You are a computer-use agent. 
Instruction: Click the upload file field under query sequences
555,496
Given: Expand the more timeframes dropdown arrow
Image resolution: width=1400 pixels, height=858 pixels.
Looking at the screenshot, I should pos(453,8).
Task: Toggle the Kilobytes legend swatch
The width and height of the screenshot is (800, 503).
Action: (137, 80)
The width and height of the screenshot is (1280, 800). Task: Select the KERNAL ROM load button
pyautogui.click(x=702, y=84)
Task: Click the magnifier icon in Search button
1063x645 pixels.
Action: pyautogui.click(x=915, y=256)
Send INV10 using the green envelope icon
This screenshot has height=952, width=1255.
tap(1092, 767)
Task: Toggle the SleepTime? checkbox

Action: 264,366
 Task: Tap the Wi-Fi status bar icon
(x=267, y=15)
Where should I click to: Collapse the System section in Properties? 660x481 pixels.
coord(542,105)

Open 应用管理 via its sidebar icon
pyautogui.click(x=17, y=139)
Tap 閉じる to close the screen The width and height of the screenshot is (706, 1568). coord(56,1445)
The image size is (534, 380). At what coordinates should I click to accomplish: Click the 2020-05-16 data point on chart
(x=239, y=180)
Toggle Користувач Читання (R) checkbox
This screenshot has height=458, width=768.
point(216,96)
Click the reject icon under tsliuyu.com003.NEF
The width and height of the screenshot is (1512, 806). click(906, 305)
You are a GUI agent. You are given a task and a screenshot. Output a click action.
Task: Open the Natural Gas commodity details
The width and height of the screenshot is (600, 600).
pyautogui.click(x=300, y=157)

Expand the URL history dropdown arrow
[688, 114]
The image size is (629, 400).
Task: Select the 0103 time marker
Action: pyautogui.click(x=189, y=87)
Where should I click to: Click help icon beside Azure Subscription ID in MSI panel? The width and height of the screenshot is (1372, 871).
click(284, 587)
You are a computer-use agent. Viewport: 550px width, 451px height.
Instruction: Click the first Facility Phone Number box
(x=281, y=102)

- TASK DESCRIPTION -
Copy out exactly the line that holds "The width and height of the screenshot is (600, 600)." and all remaining lines of the listing, both the first and the last included.

- REPLY TO THE TASK -
The width and height of the screenshot is (600, 600).
pyautogui.click(x=300, y=157)

Expand the URL history dropdown arrow
[688, 114]
The image size is (629, 400).
Task: Select the 0103 time marker
Action: pyautogui.click(x=189, y=87)
Where should I click to: Click help icon beside Azure Subscription ID in MSI panel? The width and height of the screenshot is (1372, 871).
click(284, 587)
You are a computer-use agent. Viewport: 550px width, 451px height.
Instruction: Click the first Facility Phone Number box
(x=281, y=102)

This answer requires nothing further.